I look forward to the progress on this light. :twothumbs Surprised how close the poll results are. What would the approximate runtime be with a AA ?


----------



## PEU (Apr 8, 2009)

*Update*: received the customs notice today for the 1st batch of E01s, this monday I'll pick it up, cannot go earlier due to Easter non working days.


Pablo


----------



## PEU (Apr 15, 2009)

*UPDATE:* sorry for the crappy pics:











1st try I heated too much the head... it died for the cause 
2nd try, the lathe did a wonderful and clean job.

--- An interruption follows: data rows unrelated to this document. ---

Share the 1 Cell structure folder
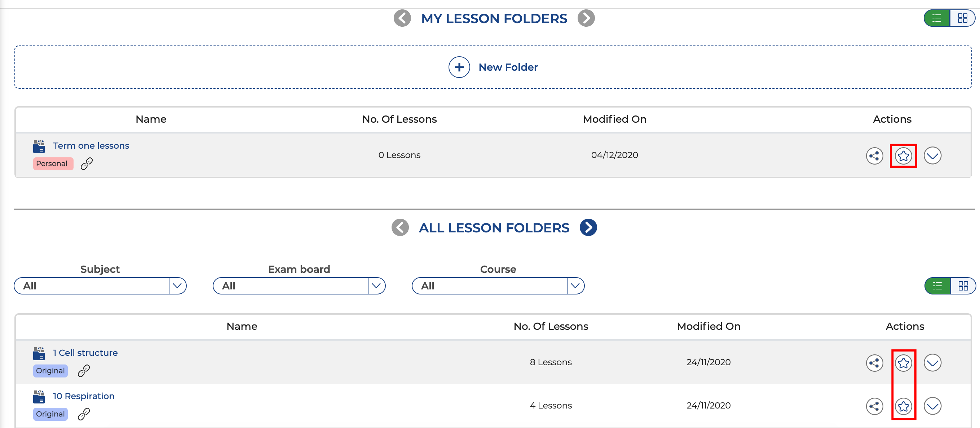Screen dimensions: 980x428 point(874,363)
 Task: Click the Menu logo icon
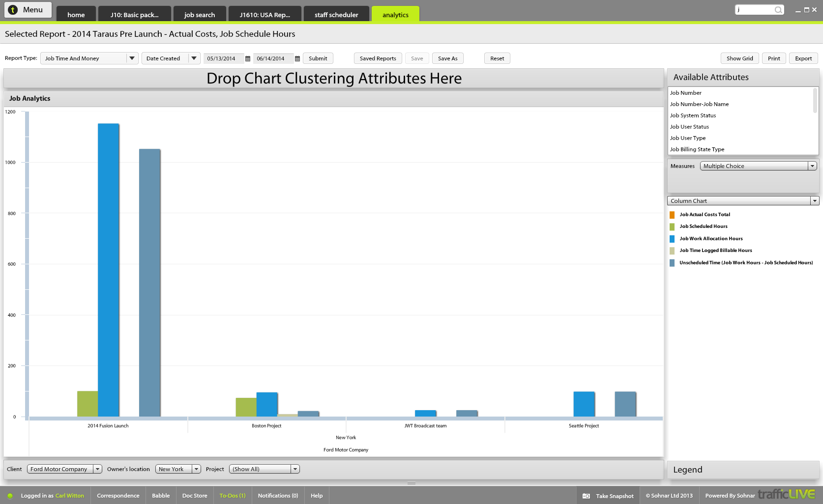pos(13,10)
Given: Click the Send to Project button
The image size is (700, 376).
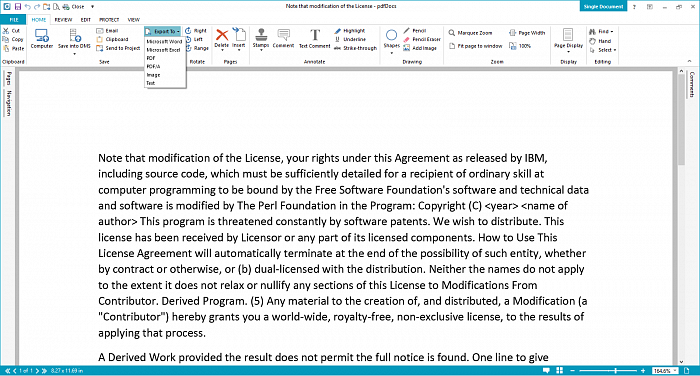Looking at the screenshot, I should (118, 48).
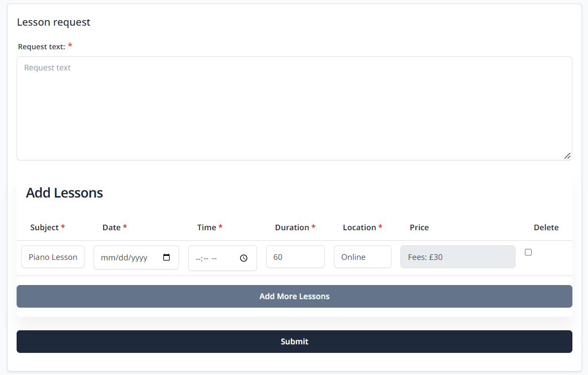Click the Time field showing --:--
This screenshot has width=588, height=375.
[214, 258]
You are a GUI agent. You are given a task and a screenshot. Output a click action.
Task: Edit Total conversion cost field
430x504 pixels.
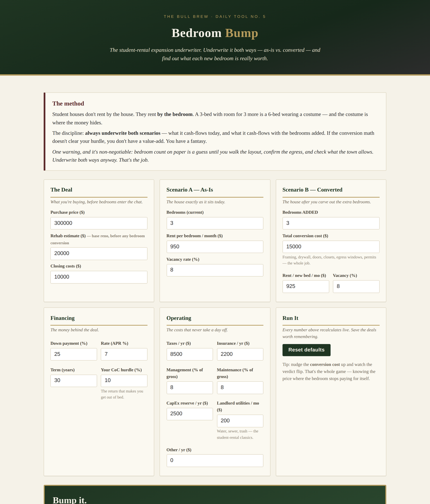[331, 247]
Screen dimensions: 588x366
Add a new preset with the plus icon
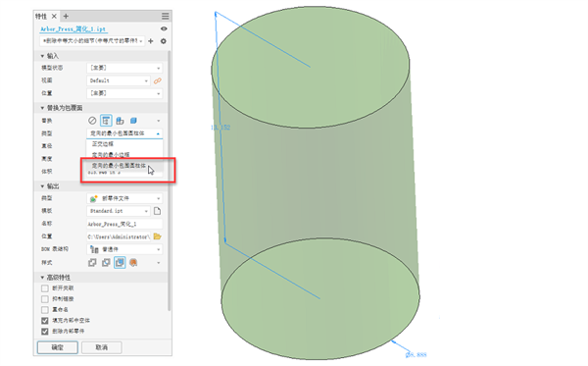[151, 41]
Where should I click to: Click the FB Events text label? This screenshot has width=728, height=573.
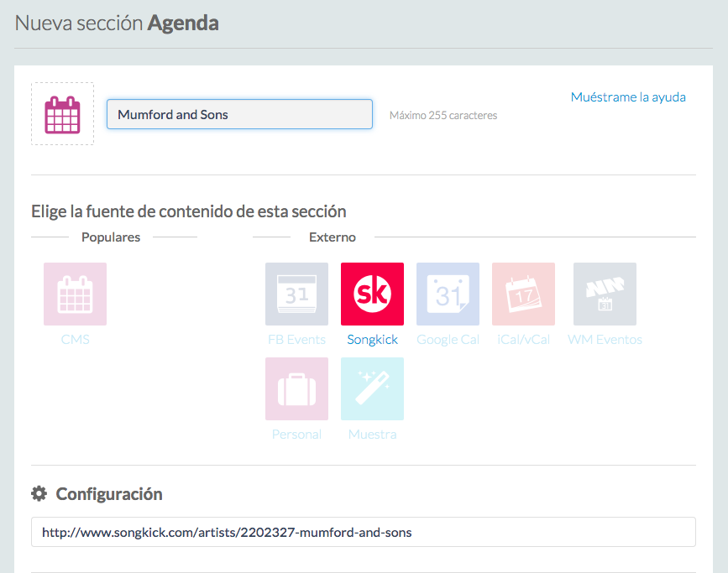296,340
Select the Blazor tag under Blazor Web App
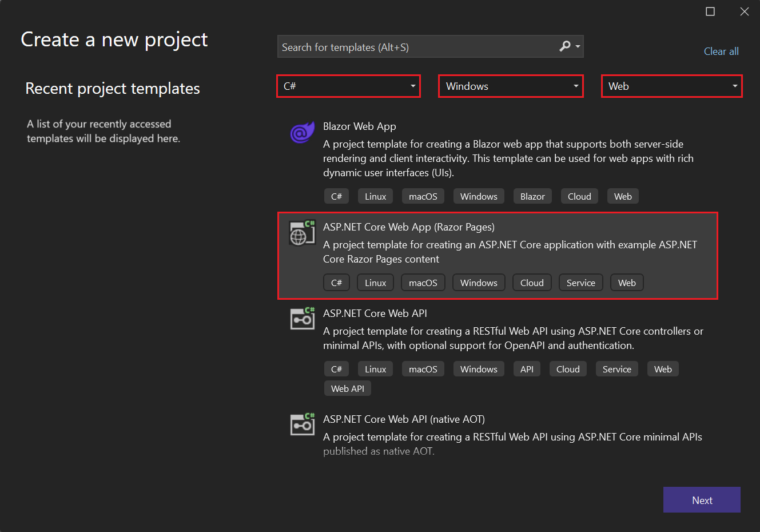Screen dimensions: 760x532 [532, 196]
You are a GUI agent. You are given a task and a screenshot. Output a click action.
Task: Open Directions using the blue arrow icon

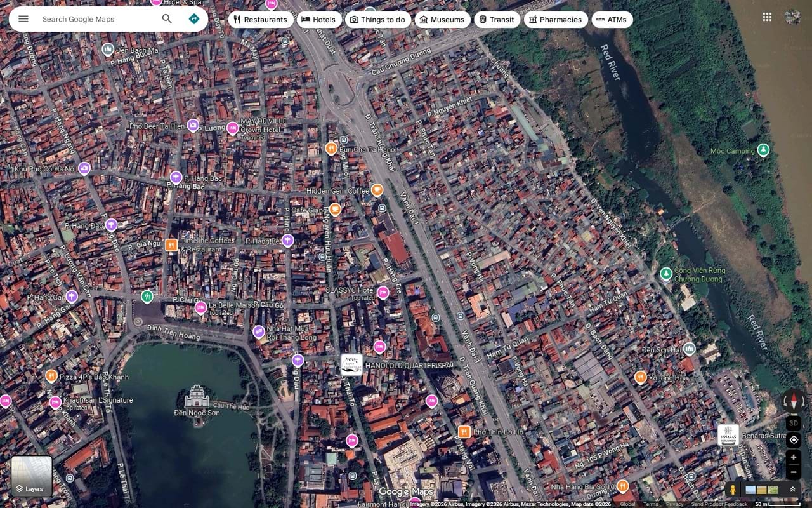pyautogui.click(x=194, y=19)
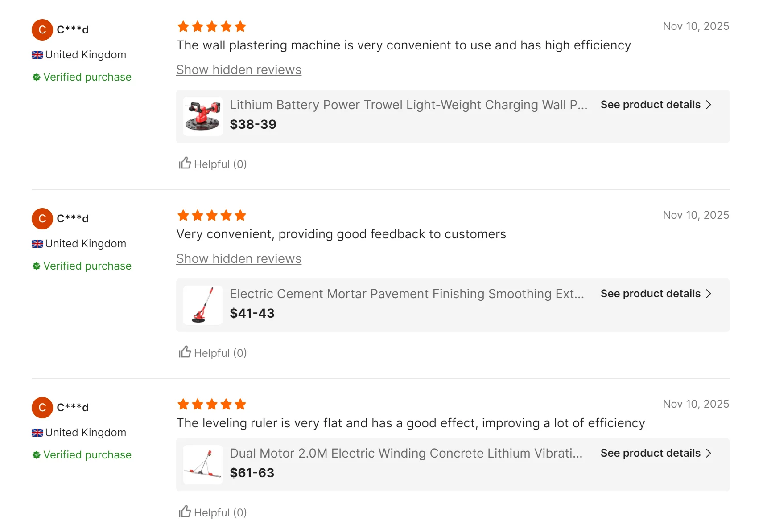Open chevron beside Electric Cement Mortar product details
Viewport: 767px width, 532px height.
tap(709, 294)
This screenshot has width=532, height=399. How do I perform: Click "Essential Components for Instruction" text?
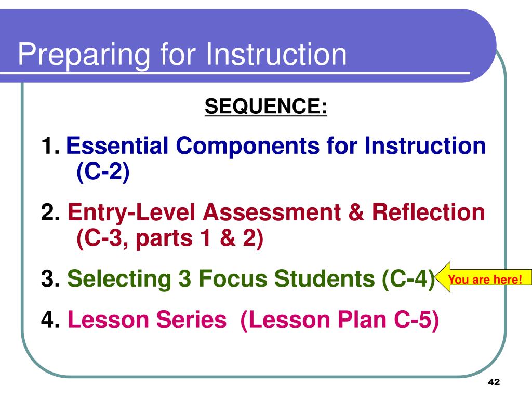pyautogui.click(x=276, y=146)
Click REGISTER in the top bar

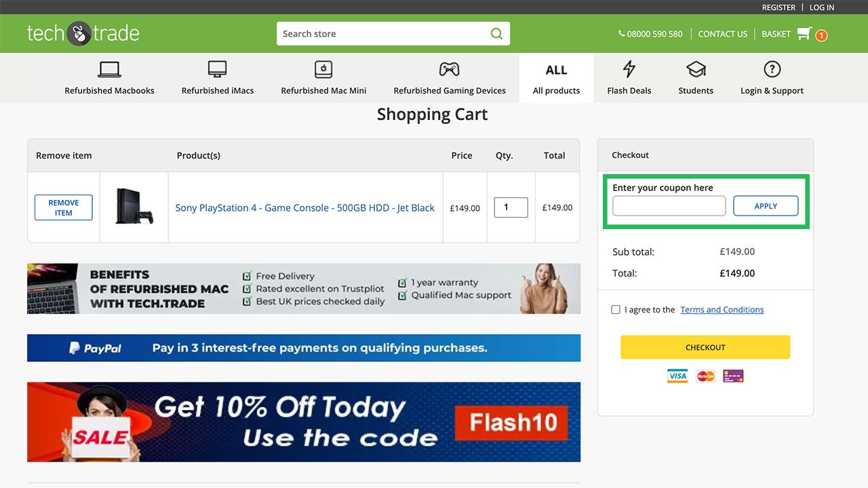pyautogui.click(x=778, y=7)
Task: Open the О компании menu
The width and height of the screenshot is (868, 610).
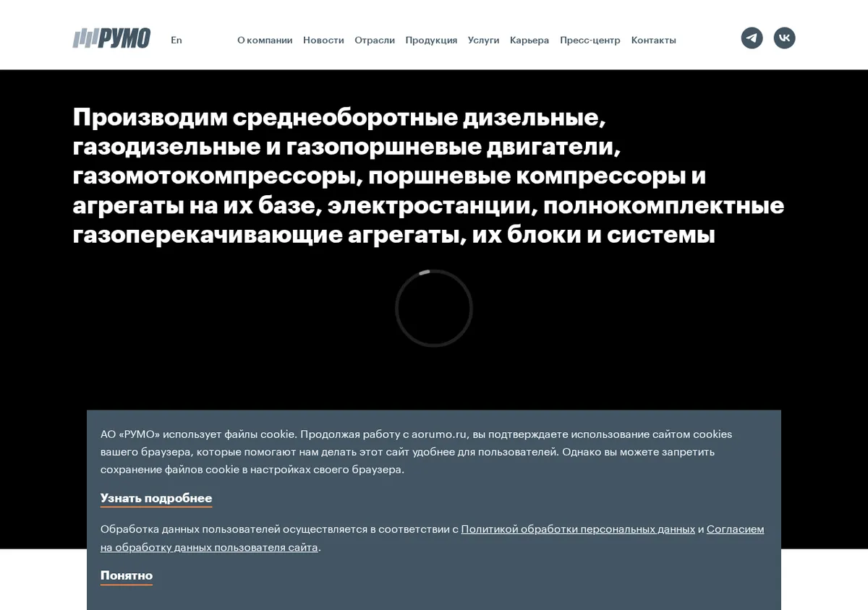Action: tap(265, 40)
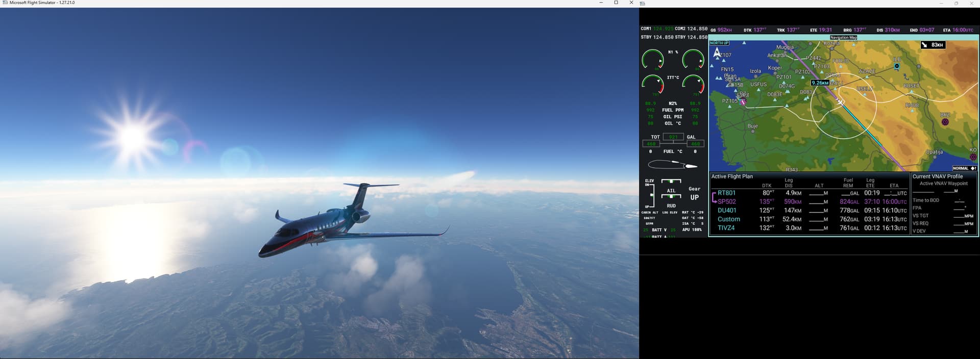This screenshot has width=980, height=359.
Task: Click the BRZ navaid symbol on map
Action: point(945,122)
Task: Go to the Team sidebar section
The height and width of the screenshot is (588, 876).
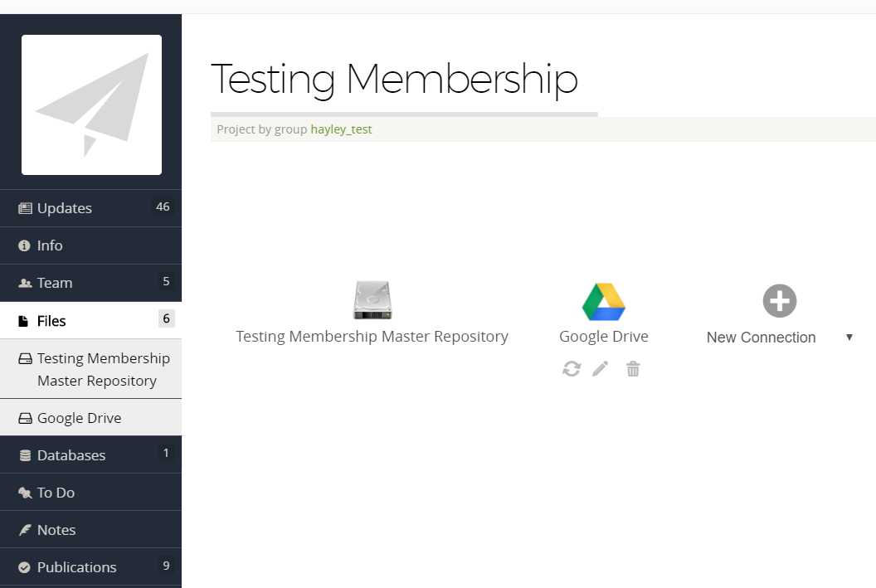Action: tap(55, 283)
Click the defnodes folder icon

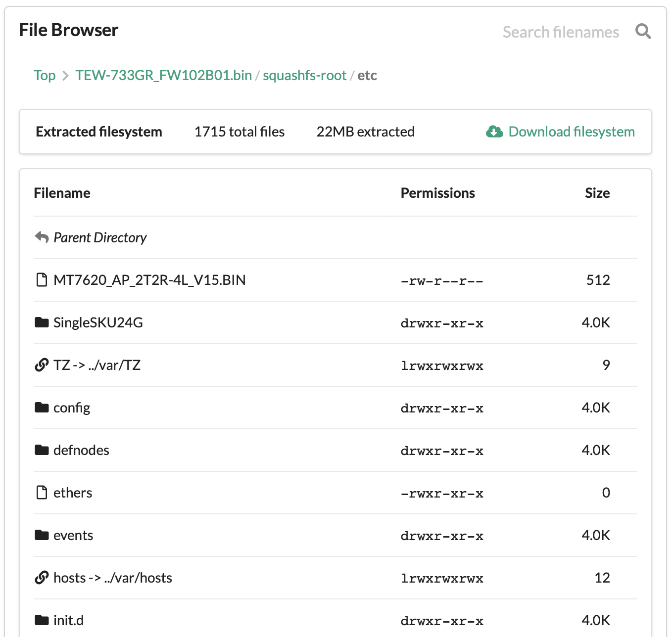click(42, 450)
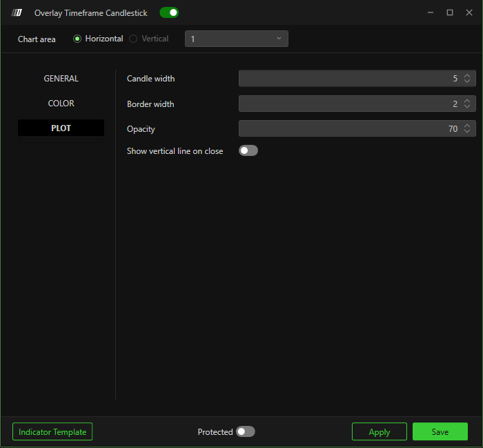Save the indicator settings
The width and height of the screenshot is (483, 448).
[x=440, y=431]
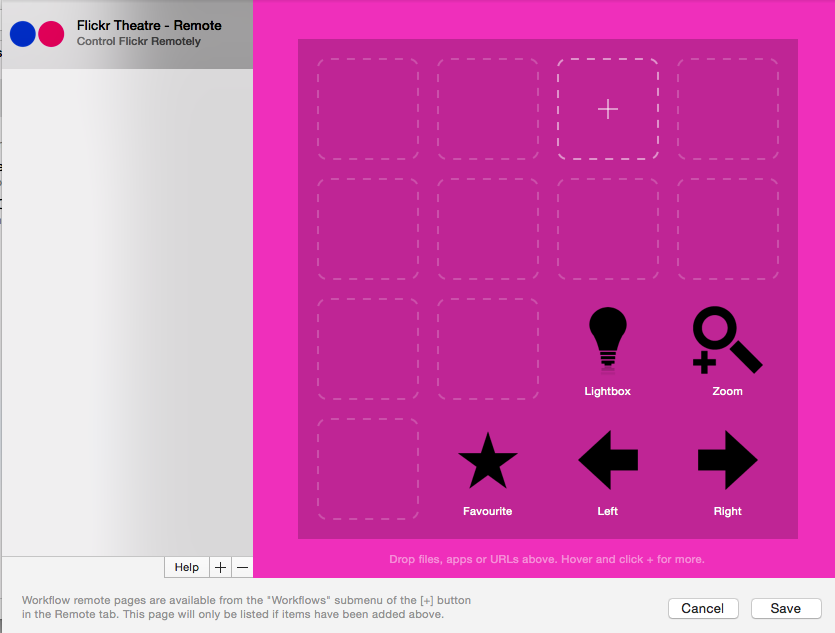The height and width of the screenshot is (633, 835).
Task: Click the highlighted plus slot in top row
Action: (x=608, y=109)
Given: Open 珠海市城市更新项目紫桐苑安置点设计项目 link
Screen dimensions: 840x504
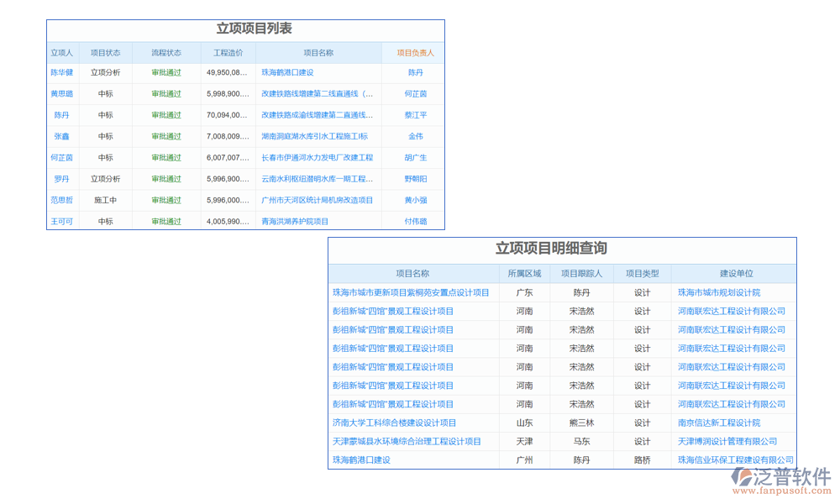Looking at the screenshot, I should [x=411, y=293].
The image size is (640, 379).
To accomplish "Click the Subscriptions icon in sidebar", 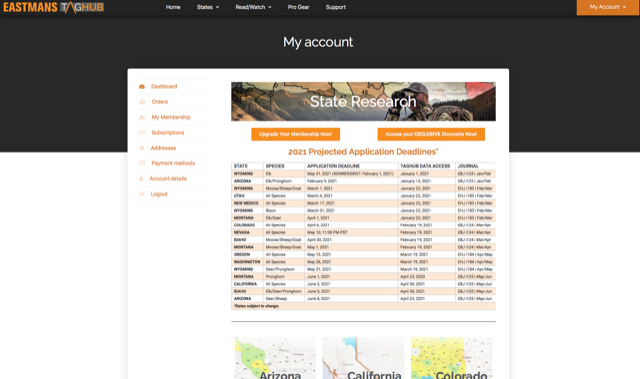I will click(142, 133).
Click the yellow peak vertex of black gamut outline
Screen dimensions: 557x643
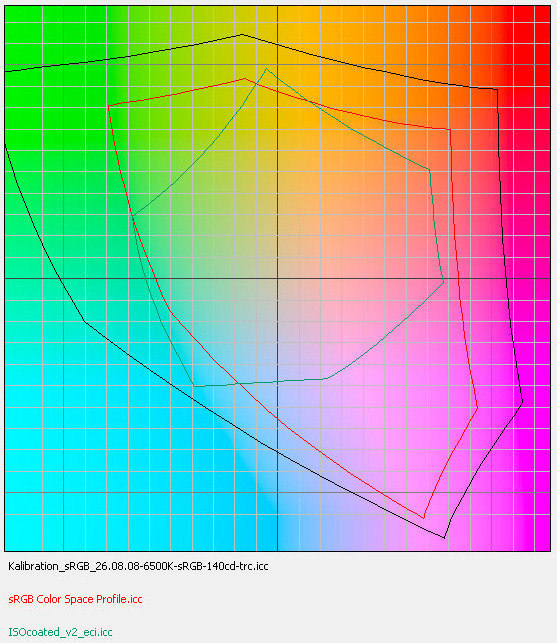(242, 34)
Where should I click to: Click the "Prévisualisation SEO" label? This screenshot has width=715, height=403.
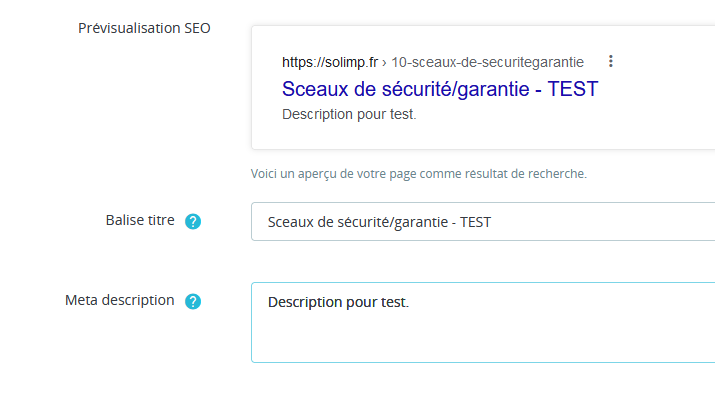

Now I need to repeat for all the bodies, dimension the light engine and draw a nice reflector for the AA body, will update soon with images


Pablo


----------



## PEU (Apr 17, 2009)

I finished milling a couple of heads to see if improvements could be done on the reflector shape:










I don't understand why the bottom of the led part of the reflector is so close to the led, I would imagine a wider opening there would allow to catch the side emitted light better, tests will prove this true or false.


Pablo


----------



## herrgurka (Apr 17, 2009)

+1 for AA, a lot of stamina and easily available. Of course, in most occasions an AAA with a runtime of approximately 8-10 hours is all I need. But I don't have an AA light in Ti so...... 

I also like the PEU-body shown in post #11, will we be able to order one of those in combination with the light?


----------



## PEU (Apr 17, 2009)

herrgurka said:


> I also like the PEU-body shown in post #11, will we be able to order one of those in combination with the light?



[joke mode on] it depends... are you a hot swede female in your early 20's  [/off]

I should close the poll, I settled on the AA design, Im modeling it, will post images as soon as possible.


Pablo


----------



## herrgurka (Apr 17, 2009)

PEU said:


> [joke mode on] it depends... are you a hot swede female in your early 20's  [/off]
> Pablo



Well, I certainly know some hot Swedish women in their early 20's but alas, I myself do not fall in that category . 

Well, I'll have to settle for a good looking light instead :wave:

/paul


----------



## Oddjob (Apr 17, 2009)

PEU said:


> [joke mode on] ...I settled on the AA design, Im modeling it, will post images as soon as possible.
> 
> 
> Pablo


 
Sounds awesome. I have recently been using my Gerber IU around the house at night and there is something comforting about using a simple one stage light that is just the right brightness that has a really long runtime. Looking forward to the pics!


----------



## PEU (May 27, 2009)

Sorry for the lack of updates, life and other things got in the middle 

I had one thing that bugged me about this project and that was the unpotting job, that made the project only doable by me or by someone who had a lathe.

Today I had an idea and here is the rendering, I'll explain after it:









(glass lens and sealing orings not drawn yet)

*What if, instead of unpotting the head I make a container for it? and on the plus side I add a sealed glass lens at the front?*
The below the glass sealing oring almost hides the AAA head.

What do you guys think?

I still need to check with the CNC shop regarding the machineability of this because its kinda complicated, but I see no major problems.

opinions?


Pablo


----------